* _WHAT TO DO_
Rewrite the data with every "Click" swapped for "Select", leaving everything else the same and omitting the pictures.

* _DATA TO USE_

━━━━━━━━

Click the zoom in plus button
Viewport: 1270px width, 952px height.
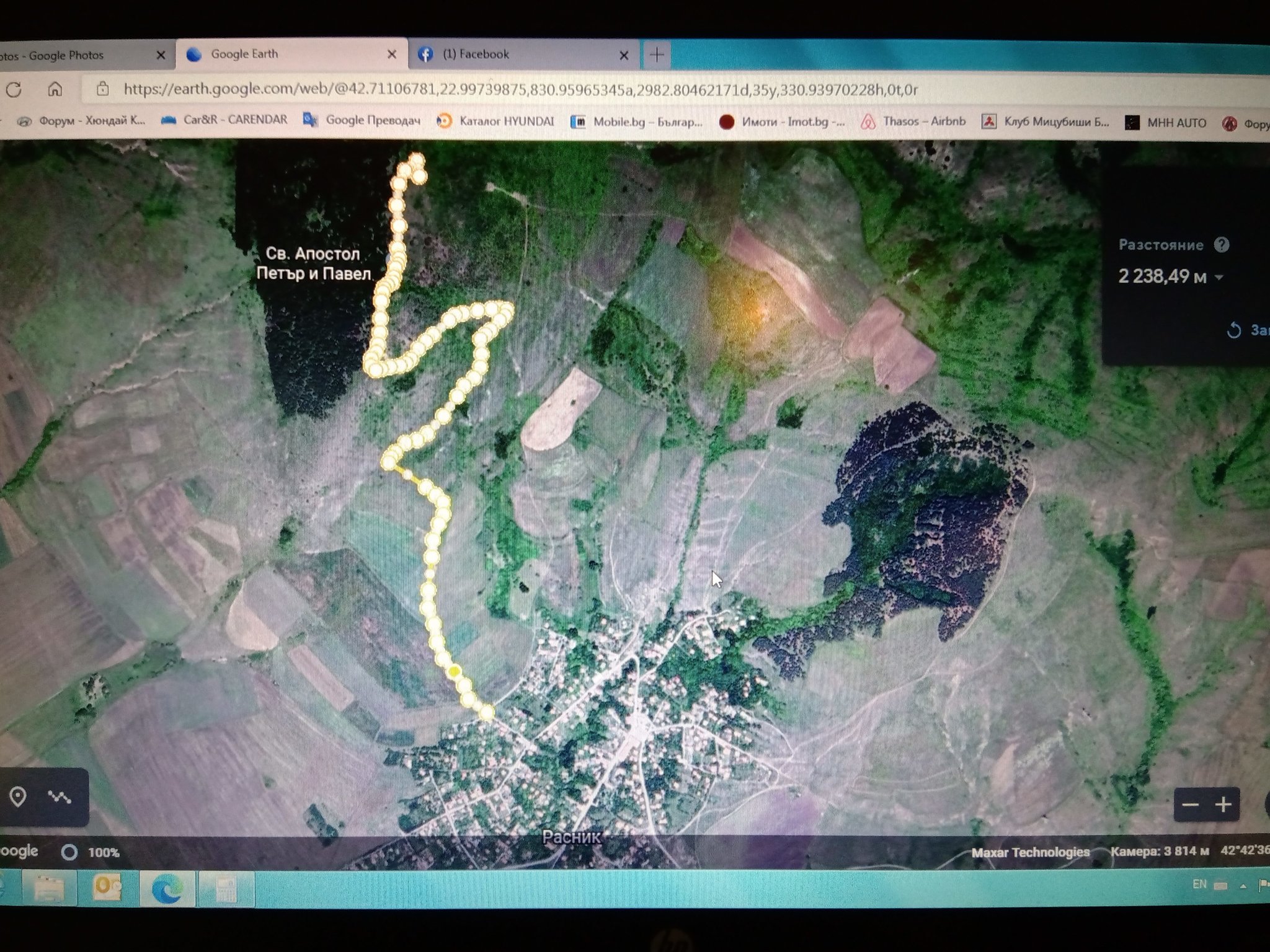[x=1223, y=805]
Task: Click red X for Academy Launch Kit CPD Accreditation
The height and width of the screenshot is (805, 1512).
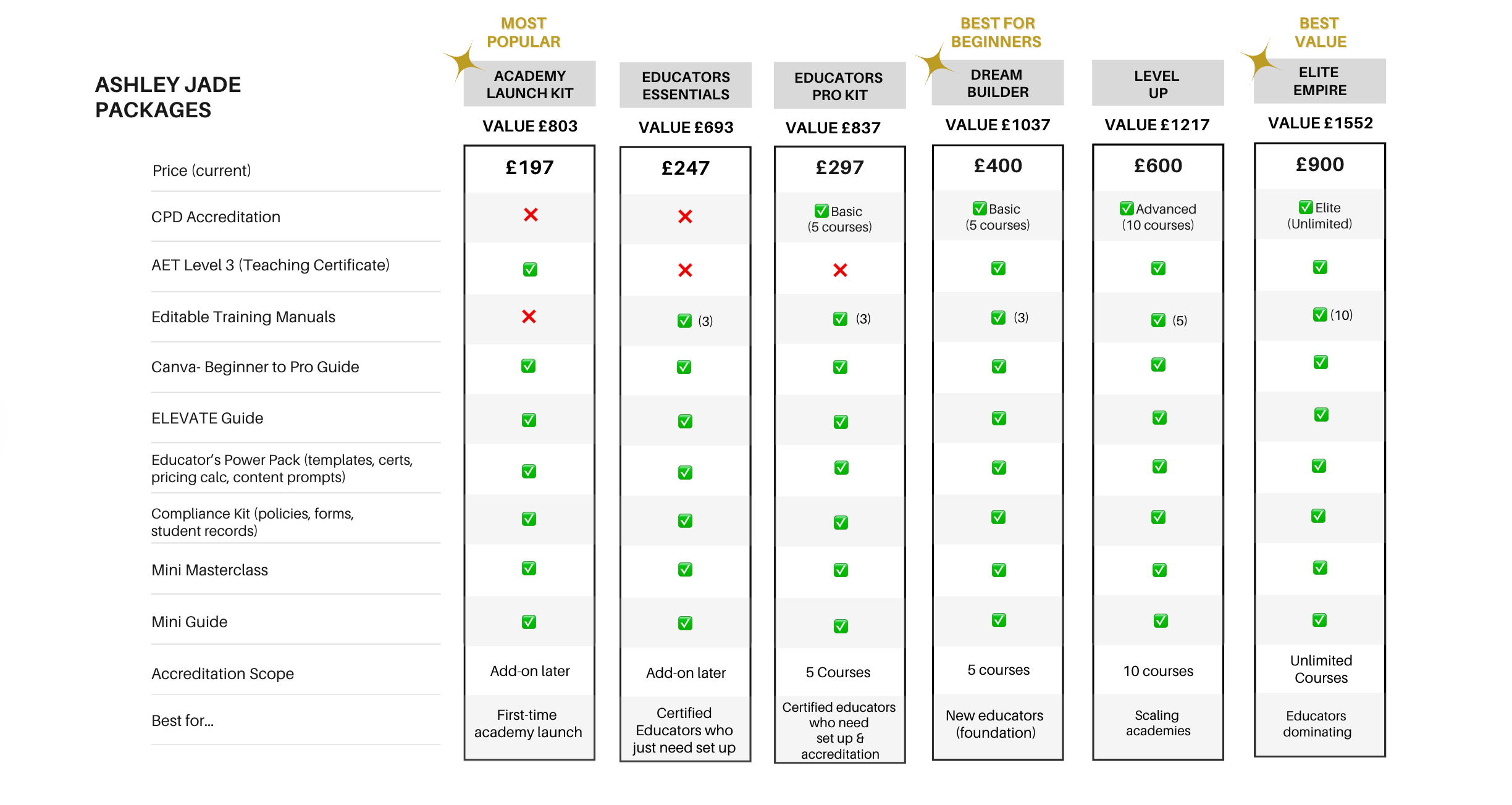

━━━━━━━━

* _ANSWER TO THIS EXERCISE_
Select the zoom in plus button
Viewport: 1270px width, 952px height.
[x=1223, y=805]
Task: Select red X for Academy Launch Kit CPD Accreditation
The height and width of the screenshot is (805, 1512).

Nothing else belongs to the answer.